For example, if we want to run a simple geometry optimization using ADF we can use the |ADFJob| class.

In this case we are optimizing the water dimer at the ``BP86-D3(BJ)/TZ2P`` level.
To handle the ADF settings you can refer to the GUI. For example, to use a specific functional simply enter the name of the functional as it appears in the ADF GUI. The same applies to pretty much all settings. The |ADFJob| class will handle everything in the background for you.

The job will be run in the ``./calculations/GO_water_dimer`` directory. The :mod:`tcutility.job` package will handle running of the calculation as well. It will detect if your platform supports slurm and if it does, will use ``sbatch`` to run your calculations. Otherwise, it will simply run the calculation locally.

.. tabs::

	.. group-tab:: Runscript (:download:`󠀠download <../examples/job/GO_water_dimer.py>`)

		.. literalinclude:: ../examples/job/GO_water_dimer.py
		   :language: python
		   :linenos:

	.. group-tab:: XYZ-file (:download:`󠀠download <../examples/job/water_dimer.xyz>`)

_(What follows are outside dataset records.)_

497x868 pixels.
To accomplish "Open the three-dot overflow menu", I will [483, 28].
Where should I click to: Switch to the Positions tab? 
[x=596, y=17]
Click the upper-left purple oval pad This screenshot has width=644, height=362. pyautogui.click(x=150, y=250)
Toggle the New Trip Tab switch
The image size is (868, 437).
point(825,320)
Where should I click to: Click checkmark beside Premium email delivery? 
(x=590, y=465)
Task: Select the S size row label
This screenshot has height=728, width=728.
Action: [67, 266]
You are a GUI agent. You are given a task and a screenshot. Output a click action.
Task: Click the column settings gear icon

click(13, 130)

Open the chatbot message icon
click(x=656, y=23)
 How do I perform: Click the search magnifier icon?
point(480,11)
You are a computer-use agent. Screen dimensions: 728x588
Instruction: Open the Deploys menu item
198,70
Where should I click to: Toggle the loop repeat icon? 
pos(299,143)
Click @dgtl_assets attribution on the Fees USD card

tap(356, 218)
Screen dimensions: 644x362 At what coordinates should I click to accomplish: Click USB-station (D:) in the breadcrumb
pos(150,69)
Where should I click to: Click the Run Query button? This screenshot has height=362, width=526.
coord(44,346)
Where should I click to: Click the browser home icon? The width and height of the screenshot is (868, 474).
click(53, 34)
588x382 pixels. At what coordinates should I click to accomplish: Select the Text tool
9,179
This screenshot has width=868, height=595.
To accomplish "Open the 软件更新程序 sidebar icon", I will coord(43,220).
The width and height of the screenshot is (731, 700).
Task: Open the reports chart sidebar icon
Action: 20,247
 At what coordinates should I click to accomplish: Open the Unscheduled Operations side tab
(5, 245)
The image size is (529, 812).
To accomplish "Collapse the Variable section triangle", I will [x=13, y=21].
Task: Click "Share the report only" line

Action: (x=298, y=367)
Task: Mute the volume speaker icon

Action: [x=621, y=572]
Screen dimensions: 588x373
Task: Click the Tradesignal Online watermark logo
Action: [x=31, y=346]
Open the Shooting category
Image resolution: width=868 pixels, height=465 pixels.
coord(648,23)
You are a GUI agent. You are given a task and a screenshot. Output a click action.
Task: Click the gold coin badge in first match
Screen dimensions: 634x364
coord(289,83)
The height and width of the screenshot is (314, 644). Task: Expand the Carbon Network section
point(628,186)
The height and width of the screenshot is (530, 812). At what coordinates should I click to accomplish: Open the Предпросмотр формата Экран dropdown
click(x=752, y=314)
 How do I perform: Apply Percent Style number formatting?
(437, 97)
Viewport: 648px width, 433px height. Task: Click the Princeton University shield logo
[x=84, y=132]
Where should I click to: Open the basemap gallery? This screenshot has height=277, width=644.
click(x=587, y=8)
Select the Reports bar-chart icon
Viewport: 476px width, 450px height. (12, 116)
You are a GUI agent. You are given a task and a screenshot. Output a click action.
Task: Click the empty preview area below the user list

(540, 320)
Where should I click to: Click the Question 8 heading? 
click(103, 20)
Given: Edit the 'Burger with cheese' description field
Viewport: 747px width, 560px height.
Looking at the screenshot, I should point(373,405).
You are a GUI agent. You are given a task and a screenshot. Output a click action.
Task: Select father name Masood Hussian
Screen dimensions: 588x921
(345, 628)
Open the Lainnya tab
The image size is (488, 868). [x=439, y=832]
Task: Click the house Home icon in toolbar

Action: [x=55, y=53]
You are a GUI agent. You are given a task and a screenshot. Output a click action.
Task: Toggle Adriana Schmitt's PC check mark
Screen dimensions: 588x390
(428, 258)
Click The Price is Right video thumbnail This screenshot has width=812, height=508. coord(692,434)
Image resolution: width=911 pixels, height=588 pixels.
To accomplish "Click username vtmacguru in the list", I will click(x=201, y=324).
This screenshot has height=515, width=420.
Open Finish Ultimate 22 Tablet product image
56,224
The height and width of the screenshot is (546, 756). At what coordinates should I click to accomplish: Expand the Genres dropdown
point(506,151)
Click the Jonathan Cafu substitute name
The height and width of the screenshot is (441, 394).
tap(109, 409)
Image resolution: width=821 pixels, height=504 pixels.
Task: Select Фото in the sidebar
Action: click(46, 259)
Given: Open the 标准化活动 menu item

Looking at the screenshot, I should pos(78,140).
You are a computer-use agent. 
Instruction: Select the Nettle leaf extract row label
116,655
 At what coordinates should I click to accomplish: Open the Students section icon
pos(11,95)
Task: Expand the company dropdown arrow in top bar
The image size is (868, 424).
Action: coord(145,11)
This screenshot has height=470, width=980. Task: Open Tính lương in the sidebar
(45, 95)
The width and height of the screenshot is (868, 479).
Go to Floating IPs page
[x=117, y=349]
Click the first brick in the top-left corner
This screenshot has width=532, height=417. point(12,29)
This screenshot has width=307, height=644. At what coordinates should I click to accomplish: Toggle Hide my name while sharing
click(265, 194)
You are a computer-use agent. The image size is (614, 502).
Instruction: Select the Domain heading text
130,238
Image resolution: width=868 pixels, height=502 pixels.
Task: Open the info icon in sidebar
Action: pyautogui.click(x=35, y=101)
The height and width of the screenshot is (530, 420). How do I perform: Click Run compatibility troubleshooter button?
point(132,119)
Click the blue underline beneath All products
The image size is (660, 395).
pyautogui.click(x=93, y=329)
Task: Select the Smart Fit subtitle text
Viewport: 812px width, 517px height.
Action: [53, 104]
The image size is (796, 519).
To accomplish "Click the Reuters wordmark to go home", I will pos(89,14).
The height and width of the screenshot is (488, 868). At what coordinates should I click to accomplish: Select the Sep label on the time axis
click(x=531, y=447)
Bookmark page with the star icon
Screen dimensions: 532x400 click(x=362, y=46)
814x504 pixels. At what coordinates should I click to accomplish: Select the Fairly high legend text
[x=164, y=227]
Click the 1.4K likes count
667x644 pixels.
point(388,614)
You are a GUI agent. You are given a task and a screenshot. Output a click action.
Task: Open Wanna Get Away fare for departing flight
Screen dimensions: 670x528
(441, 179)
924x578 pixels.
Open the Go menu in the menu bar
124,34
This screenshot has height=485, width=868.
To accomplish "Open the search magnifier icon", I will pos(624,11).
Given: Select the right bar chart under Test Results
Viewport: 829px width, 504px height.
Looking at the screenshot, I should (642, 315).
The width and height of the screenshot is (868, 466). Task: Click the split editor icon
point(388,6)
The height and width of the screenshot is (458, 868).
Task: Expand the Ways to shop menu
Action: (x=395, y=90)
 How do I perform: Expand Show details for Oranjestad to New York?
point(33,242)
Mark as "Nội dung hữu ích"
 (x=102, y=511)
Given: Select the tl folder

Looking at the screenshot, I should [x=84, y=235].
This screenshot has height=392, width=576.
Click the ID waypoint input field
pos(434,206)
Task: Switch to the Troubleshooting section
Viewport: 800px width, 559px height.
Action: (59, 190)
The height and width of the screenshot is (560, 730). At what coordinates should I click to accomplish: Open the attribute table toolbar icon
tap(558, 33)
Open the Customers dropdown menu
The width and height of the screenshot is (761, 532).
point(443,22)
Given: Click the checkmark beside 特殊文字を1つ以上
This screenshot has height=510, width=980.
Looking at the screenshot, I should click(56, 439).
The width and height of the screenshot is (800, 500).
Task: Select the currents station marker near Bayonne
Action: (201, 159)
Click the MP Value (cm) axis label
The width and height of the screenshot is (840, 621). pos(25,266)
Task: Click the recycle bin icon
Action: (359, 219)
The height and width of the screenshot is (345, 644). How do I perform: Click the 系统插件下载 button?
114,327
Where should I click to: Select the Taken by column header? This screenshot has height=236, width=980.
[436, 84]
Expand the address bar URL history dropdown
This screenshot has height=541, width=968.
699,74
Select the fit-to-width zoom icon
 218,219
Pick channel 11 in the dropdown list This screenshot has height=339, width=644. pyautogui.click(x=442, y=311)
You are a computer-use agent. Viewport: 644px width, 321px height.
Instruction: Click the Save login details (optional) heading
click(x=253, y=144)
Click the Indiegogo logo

		.. literalinclude:: ../examples/job/water_dimer.xyz

Fragment calculation using ADF
******************************

Another common usage of ADF is running a fragment calculation. This calculation requires setting up three different ADF jobs. Using the :mod:`tcutility.job` package allows you to set up and run these kinds of calculations in as little as 8 lines of code.

In this case we make use of a special xyz file format (see :func:`tcutility.molecule.guess_fragments`) which specifies the fragments. This saves us some work in setting up the calculations.

.. tabs::

	.. group-tab:: Runscript (:download:`󠀠download <../examples/job/frag_NH3BH3.py>`)

		.. literalinclude:: ../examples/job/frag_NH3BH3.py
		   :language: python
		   :linenos:

	.. group-tab:: XYZ-file (:download:`󠀠download <../examples/job/NH3BH3.xyz>`)

		.. literalinclude:: ../examples/job/NH3BH3.xyz